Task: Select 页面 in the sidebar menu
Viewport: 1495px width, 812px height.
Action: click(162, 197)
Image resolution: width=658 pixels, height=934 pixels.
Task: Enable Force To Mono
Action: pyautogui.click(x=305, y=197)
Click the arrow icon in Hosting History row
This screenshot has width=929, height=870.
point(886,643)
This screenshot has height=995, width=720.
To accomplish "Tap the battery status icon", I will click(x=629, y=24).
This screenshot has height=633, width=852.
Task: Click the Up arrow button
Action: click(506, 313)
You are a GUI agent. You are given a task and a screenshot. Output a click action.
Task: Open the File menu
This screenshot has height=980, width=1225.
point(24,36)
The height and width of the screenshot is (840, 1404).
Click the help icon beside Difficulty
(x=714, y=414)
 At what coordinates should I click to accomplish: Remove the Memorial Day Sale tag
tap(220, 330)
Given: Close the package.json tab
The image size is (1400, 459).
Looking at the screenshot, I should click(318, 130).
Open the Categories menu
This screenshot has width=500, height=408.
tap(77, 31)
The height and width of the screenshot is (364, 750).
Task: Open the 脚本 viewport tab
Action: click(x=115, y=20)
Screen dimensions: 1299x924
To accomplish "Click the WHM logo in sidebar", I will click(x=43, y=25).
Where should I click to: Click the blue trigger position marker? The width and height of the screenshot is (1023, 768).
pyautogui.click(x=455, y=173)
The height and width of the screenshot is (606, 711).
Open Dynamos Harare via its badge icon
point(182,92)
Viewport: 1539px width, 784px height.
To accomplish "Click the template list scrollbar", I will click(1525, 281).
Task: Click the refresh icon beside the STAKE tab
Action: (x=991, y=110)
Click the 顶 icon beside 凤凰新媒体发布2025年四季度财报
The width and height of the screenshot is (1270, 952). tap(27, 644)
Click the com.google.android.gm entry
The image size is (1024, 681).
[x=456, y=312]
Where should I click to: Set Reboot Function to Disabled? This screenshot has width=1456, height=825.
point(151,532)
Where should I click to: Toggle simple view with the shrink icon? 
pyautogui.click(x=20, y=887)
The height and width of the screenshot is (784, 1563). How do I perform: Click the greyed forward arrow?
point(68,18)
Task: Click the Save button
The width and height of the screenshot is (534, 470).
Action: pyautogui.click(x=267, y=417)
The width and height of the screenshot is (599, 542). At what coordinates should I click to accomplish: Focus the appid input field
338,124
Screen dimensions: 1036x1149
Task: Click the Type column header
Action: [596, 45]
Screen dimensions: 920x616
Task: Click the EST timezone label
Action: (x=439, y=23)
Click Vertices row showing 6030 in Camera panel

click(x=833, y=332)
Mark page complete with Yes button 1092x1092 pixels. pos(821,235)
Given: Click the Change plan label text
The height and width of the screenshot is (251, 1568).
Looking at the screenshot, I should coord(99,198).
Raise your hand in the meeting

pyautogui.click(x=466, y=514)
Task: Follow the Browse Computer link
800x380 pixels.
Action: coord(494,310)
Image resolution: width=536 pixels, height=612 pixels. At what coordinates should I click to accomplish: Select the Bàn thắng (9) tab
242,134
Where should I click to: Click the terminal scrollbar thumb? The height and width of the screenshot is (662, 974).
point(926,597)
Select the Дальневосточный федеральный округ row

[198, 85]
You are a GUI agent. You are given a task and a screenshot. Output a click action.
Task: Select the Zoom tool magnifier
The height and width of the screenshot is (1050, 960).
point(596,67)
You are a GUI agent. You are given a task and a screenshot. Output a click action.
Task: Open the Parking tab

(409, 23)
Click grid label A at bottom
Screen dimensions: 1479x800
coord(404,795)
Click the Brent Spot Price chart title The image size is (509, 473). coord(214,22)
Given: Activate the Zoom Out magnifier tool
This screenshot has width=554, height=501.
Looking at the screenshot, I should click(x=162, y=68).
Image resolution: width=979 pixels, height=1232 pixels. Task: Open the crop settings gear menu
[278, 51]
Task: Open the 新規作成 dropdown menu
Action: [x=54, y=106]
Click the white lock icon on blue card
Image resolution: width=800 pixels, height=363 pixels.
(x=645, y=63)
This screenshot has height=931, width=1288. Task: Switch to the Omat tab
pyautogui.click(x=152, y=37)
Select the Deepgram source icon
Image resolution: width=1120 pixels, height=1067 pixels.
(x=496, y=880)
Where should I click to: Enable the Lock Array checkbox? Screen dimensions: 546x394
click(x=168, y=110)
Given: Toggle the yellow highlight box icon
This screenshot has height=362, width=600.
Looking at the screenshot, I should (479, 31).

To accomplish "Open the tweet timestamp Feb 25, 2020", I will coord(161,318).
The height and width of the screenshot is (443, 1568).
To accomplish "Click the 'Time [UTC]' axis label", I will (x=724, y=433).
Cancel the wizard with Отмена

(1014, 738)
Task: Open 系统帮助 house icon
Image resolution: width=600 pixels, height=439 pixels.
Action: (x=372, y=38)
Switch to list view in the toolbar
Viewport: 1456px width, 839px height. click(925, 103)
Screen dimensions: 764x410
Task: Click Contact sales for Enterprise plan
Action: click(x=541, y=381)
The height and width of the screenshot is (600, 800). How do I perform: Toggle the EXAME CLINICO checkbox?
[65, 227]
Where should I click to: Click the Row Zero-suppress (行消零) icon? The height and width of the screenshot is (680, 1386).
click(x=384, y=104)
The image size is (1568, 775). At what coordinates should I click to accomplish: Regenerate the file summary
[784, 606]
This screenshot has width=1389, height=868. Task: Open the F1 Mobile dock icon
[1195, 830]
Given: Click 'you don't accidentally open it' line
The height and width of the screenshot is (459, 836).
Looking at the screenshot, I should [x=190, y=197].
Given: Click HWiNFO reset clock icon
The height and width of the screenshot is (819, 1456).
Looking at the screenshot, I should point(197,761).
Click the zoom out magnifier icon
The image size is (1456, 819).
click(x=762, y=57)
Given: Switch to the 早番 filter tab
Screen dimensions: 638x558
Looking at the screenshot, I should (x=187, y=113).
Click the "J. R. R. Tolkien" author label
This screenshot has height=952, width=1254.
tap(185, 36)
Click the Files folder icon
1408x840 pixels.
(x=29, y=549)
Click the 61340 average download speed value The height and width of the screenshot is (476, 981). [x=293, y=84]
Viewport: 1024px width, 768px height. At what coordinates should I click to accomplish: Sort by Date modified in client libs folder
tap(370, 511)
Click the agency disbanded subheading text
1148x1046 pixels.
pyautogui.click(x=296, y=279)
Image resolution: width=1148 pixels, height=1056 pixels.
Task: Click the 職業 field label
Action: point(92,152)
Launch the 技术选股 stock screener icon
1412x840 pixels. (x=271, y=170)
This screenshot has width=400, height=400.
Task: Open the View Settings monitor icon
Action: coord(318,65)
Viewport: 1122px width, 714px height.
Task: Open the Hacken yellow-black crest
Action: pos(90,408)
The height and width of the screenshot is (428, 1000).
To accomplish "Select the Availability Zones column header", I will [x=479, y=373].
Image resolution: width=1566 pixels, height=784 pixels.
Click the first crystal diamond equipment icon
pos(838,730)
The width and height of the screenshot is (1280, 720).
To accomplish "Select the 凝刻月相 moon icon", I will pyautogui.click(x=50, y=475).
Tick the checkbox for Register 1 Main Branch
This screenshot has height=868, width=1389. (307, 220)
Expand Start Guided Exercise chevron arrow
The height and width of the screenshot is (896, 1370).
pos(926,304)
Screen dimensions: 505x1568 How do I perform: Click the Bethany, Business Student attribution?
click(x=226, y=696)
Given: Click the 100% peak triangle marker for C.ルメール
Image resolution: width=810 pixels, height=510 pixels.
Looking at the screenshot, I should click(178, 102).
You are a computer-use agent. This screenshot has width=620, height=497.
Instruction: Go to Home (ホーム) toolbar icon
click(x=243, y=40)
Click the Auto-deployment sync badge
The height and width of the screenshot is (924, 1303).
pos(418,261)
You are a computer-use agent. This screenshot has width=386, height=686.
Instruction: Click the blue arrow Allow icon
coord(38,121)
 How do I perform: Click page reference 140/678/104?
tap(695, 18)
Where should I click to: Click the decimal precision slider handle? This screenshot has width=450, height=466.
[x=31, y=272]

⁂

Stated goal
Express the items as a JSON list of strings, one per line with blank lines omitted, starting with the line that contains "At what coordinates should I click to accomplish: Remove" and going on through the line that contains "point(151,532)".

Written solution
[
  " At what coordinates should I click to accomplish: Remove the Memorial Day Sale tag",
  "tap(220, 330)",
  "Given: Close the package.json tab",
  "The image size is (1400, 459).",
  "Looking at the screenshot, I should click(318, 130).",
  "Open the Categories menu",
  "This screenshot has width=500, height=408.",
  "tap(77, 31)",
  "The height and width of the screenshot is (364, 750).",
  "Task: Open the 脚本 viewport tab",
  "Action: click(x=115, y=20)",
  "Screen dimensions: 1299x924",
  "To accomplish \"Click the WHM logo in sidebar\", I will click(x=43, y=25).",
  "Where should I click to: Click the blue trigger position marker? The width and height of the screenshot is (1023, 768).",
  "pyautogui.click(x=455, y=173)",
  "The height and width of the screenshot is (606, 711).",
  "Open Dynamos Harare via its badge icon",
  "point(182,92)",
  "Viewport: 1539px width, 784px height.",
  "To accomplish \"Click the template list scrollbar\", I will click(1525, 281).",
  "Task: Click the refresh icon beside the STAKE tab",
  "Action: (x=991, y=110)",
  "Click the 顶 icon beside 凤凰新媒体发布2025年四季度财报",
  "The width and height of the screenshot is (1270, 952). tap(27, 644)",
  "Click the com.google.android.gm entry",
  "The image size is (1024, 681).",
  "[x=456, y=312]",
  "Where should I click to: Set Reboot Function to Disabled? This screenshot has width=1456, height=825.",
  "point(151,532)"
]